New York City Council has spent more than $200,000 on drag queen shows at city schools since 2018, the New York Post reported on Saturday. The shows featured cross-dressing performers interacting with kids as young as three.
The tally includes $50,000 from New York State through its Council on the Arts, along with $157,000 from the city’s Departments of Education, Cultural Affairs, Youth and Community Development, and even the Department of Transportation, city data shows.
Some parents vented their frustrations that they weren’t given an option to opt their children out of these shows. “I can’t believe this. I am shocked,” said public school mom and state Assembly candidate Helen Qiu, whose 11-year-old son attends a Manhattan middle school. “I would be furious if he was exposed without my consent. This is not part of the curriculum.”
“I am considering pulling funding to any school in my district that is implementing Drag Queen Story Hour,” said City Council member Vickie Paladino (R-Queens). “We are taking hundreds of thousands of dollars out of the pockets of hardworking New York taxpayers … to fund a program teaching little children about their gender fluidity? Not. On. My. Watch.”
Cross-dressed performers typically read aloud from a list of books that teach acceptance and inclusion, including children’s classics like “Where the Wild Things Are” and “The Rainbow Fish”, and some that overtly celebrate gender fluidity, like “The Hips on the Drag Queen Go Swish, Swish, Swish.”
The expansion of these shows into city schools has brought new features to the program, its social media posts reveal.
In April, drag queen Harmonica Sunbeam wore a slinky gown to meet with kindergarteners at STAR Academy in Manhattan and color pages from “The Dragtivity Book,” which encourages kids to choose their pronouns and invent drag names.
Bella Noche wore a scanty mermaid-like bra getup to travel with 2nd graders from Manhattan’s PS 34 on a May field trip, and Flame taught middle schoolers “of all genders” how to apply drag eye makeup at MS 88 in Park Slope.
Some of the school-related posts disappeared from the Internet Friday, less than an hour after The Post called Drag Story Hour NYC for comment.
In one deleted photo, a performer known as Professor Lionel Longlegs wore a t-shirt emblazoned with the message “I Don’t Want to Look or Be Cis” before an audience of primary-grade kids in the library of PS 191 on the Upper West Side.
The reception has been mixed across the board.
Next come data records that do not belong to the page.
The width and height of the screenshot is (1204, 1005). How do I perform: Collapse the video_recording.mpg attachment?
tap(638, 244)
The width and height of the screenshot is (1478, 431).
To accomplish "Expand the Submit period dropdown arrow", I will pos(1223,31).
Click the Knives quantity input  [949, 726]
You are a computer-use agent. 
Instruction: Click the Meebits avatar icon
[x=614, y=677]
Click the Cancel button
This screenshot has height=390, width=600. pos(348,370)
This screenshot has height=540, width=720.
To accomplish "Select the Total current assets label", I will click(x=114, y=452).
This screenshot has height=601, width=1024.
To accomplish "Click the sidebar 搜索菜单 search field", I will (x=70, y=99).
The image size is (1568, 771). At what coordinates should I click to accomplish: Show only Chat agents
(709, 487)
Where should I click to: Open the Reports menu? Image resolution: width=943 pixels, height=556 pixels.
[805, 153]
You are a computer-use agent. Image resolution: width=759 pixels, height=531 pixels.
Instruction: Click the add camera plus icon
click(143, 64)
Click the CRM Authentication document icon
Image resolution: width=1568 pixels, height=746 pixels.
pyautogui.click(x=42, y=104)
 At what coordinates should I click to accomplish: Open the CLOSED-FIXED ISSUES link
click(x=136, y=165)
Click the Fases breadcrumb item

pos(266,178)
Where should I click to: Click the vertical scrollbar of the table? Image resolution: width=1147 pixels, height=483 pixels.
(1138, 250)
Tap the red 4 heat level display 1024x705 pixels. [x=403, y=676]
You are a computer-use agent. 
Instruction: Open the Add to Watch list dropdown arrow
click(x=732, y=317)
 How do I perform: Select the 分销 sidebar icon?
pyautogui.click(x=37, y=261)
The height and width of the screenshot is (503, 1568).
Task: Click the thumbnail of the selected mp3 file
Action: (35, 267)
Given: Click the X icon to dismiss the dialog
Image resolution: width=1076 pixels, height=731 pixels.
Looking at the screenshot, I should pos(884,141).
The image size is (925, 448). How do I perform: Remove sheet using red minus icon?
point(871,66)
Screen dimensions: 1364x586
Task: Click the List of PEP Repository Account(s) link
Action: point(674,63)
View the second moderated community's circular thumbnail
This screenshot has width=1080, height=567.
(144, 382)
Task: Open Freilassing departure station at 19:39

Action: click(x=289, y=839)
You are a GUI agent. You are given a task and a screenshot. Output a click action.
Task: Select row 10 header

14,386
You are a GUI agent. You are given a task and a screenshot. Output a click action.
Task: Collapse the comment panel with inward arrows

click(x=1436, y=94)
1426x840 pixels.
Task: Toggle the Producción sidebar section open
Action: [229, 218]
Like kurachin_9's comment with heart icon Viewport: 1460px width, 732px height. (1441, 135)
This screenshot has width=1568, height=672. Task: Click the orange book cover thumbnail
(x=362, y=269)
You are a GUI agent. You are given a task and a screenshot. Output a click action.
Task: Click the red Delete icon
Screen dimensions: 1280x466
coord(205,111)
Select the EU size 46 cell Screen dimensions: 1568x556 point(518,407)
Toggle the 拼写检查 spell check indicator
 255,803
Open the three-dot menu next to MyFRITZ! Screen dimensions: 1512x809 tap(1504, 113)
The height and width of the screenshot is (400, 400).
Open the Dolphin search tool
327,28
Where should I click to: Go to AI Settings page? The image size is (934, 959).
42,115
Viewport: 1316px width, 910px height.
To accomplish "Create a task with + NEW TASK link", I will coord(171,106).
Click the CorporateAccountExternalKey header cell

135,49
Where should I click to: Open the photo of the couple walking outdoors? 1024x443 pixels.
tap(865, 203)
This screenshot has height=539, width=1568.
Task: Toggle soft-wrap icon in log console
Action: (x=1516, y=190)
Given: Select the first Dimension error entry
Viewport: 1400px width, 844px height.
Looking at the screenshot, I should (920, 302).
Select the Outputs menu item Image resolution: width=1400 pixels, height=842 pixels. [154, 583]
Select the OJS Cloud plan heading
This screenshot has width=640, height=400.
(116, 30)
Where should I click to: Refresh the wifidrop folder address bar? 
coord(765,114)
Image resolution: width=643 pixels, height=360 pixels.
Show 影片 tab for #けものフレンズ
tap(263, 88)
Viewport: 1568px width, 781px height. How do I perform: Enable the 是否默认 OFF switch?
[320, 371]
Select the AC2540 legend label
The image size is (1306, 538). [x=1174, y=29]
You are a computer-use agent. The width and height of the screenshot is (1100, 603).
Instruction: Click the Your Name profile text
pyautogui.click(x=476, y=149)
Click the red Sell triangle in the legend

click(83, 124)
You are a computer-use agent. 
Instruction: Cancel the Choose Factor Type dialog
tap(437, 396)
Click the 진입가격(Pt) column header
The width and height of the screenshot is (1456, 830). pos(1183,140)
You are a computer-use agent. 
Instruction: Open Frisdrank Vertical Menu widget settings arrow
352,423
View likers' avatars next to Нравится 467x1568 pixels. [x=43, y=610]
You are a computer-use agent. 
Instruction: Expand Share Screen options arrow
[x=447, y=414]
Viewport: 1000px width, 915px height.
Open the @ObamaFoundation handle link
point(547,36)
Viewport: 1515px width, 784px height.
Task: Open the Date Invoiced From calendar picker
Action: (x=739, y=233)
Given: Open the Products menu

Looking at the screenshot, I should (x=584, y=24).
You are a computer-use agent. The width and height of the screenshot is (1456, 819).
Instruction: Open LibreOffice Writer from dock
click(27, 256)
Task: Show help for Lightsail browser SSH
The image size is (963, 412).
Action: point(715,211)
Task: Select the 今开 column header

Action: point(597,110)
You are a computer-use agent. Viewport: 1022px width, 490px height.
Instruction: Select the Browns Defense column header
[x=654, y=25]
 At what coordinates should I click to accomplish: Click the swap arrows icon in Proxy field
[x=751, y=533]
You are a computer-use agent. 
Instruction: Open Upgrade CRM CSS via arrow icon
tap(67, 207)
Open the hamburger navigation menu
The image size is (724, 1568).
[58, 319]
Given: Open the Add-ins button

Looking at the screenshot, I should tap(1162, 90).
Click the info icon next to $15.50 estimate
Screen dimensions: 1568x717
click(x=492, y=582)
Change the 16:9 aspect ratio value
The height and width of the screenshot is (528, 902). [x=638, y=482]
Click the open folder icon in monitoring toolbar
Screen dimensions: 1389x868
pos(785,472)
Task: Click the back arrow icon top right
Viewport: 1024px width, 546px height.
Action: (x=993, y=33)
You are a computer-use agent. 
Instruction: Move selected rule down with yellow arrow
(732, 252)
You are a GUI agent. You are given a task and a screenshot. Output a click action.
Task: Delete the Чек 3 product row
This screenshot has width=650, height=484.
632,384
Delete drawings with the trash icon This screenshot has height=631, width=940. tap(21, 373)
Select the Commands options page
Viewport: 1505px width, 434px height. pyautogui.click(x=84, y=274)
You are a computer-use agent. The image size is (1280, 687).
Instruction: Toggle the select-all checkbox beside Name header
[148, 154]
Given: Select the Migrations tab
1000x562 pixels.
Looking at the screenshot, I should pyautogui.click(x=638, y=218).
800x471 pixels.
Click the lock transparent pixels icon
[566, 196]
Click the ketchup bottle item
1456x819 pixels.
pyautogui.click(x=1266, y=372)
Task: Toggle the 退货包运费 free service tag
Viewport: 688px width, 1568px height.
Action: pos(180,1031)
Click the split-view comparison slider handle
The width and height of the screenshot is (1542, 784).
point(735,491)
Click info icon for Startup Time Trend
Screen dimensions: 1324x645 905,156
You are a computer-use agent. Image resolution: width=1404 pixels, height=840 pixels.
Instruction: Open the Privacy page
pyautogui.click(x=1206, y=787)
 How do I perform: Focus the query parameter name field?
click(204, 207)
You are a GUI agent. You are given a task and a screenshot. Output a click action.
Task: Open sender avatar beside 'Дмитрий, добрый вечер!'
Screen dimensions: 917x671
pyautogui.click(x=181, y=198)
Some city parents welcomed the idea of drag-queen visits to school.
“I’m glad to see all types of people included in what students are exposed to and learn in class,” said Kristen Williams, 40, whose 11-year-old daughter attends an East Village middle school.
Storm Neverson, 26, had reservations about her 9- and 6-year-old girls’ exposure to the program at STAR Academy.
“If they were in junior high school or middle school, I would be okay with that because I feel like they would have a little bit more understanding,” Neverson said. “At this time, the kids were just a little too young.”